You don't know anything about this agent as you did not truly? choose this agent. You should read the terms and condition on the Zillow website that your wife acknowledged. That should give you some answers to your questions.

And check into the procuring clause. It's complicated, but the agent writing the sale contract gets the commission. An agent showing you houses does not.

A buyer agent has a fiduciary responsibility to the buyer. A buyer's agent does not list properties or sell properties. They look out only for their buyer. The only get paid when a buyer closes on a property. They are independent and self employed. Many are the broker. They do not work for a broker like ReMax, Century 21, Zillow or Opendoor.

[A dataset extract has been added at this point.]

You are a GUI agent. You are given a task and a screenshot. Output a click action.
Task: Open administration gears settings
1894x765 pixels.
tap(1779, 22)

But I do understand you using your wife's friend. Friendship can yield very good results in house buying. Especially when different brokers (Zillow and your wife's friend's agency) are involved.
I think you misunderstood what the OP stated.
The listing agent told the OP not to bring a buyers agent. The zillow agent, who would be acting as a buyers agent, did not (they presumably would be the buyers agent).
DoubleClick
Posts: 553
Joined: Mon Oct 18, 2010 1:12 am

Re: Zillow agents?

Post by DoubleClick »

1. We don't know what you signed. Read it. It's unlikely that you owe the Zillow agent anything, because mostly, it's making an offer through a buyer's agent that locks you in with that agent for that property (and possibly future properties).But read what you signed and you'll know for sure.

PS: I had an agent tell me they have absolutely no expectation of being paid unless they wrote up an offer.

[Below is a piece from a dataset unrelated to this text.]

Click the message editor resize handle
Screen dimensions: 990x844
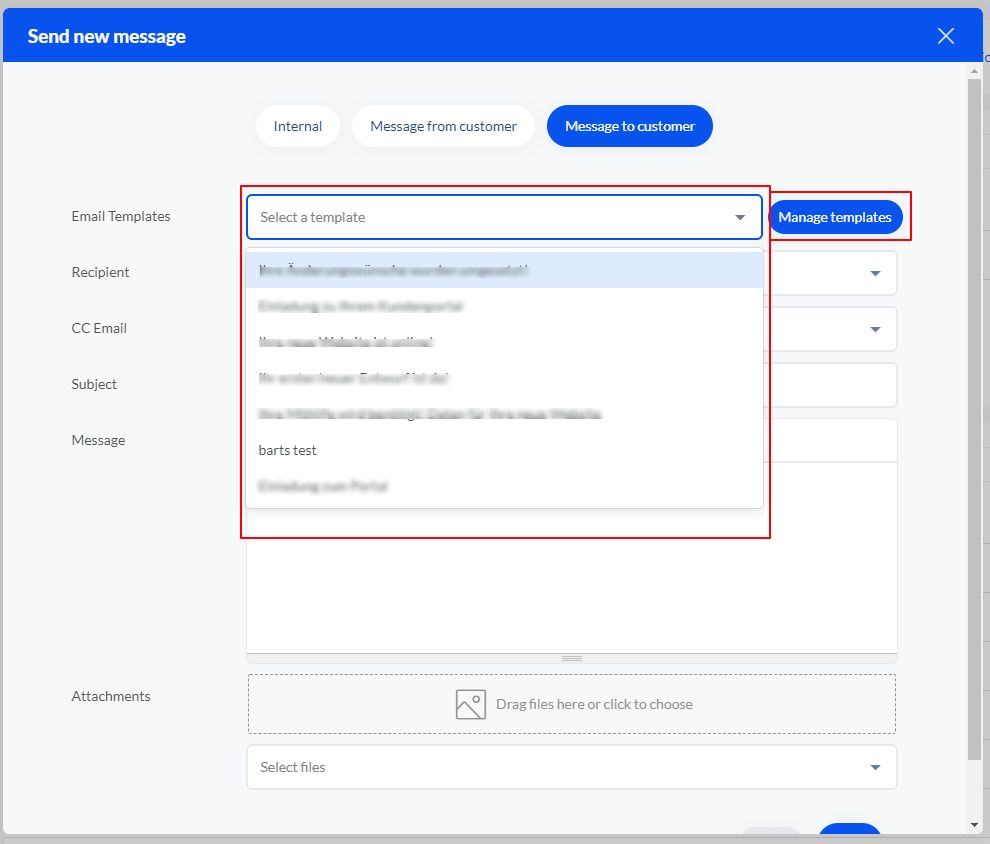(572, 658)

2. It's hard to tell whether the "discount" the seller agent will give you if you show up without an agent will be more or less than the negotiated lower price that a good agent might get you. Shopprop.com, whom I found out about recently, gets around this. Pay them a fixed fee, and they become your buyer's agent, and will refund their commission to you (apart from the fixed fee).
User avatar
William Million
Posts: 940
Joined: Wed May 05, 2010 4:41 am
Location: A Deep Mountain

Re: Zillow agents?

Post by William Million »

I made the same mistake. I really think Zillow should have a disclaimer so its users realize they are now talking to a buyer's agent and not the selling agent.

I felt the buyer's agent was quite pushy (I didn't view the home). He kept emailing and calling, explaining about how passionate he was about getting people into the right home.